Who’s Minding the Macintosh Store? - mpweiher
https://mondaynote.com/whos-minding-the-macintosh-store-ad354bea6941
======
__d
While I appreciate that the iPhone business makes anything else at Apple
appear insignificant, I have been amazed at how they've failed to maintain it.

Around 2014, Apple's laptops were celebrated as the best hardware in the
business.
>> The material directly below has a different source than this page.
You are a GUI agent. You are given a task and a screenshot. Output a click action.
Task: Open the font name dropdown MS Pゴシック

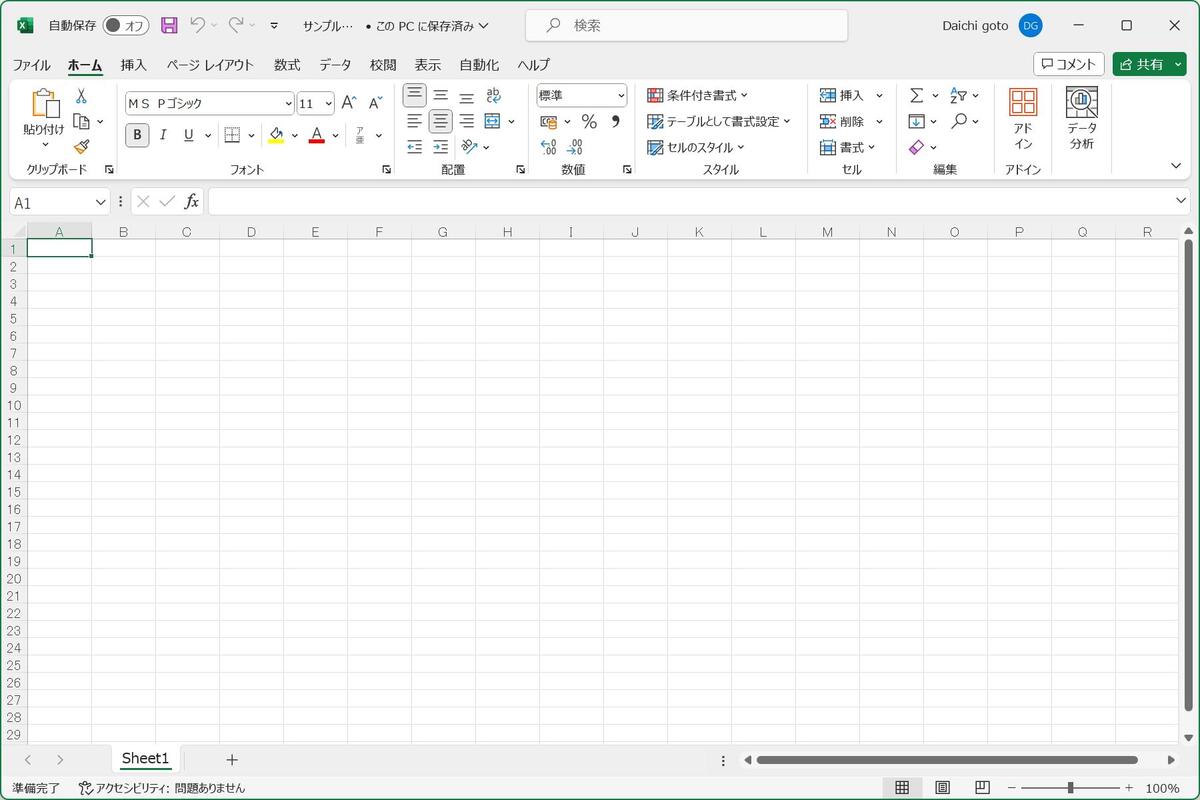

They were in high demand, with clear dominance in multiple key
niches.

Instead of matching the phone's regular release cadence, we've seen spotty
update frequencies; instead of a clear product lineup, we've had the confusion
of the MacBook vs Air (especially); the butterfly keyboard; the TouchBar; a
push to USB-C-only ports; the struggle to get a 32GB-capable model; ho-hum
performance; and increasingly meh updates to macOS.

It's like they need a separate "laptop division" (or maybe Mac division?)
which can focus on delivering a great laptop product, and not get swamped by
the iPhone, iPad, iServices (iCar, iAR, iChargingMat, iEtc).

My only hope is that the problem has been that the laptop folks are distracted
by the new ARM-based devices which will blow everything out of the water when
they're released next year ... (with the old keyboard, a bunch of ports, etc).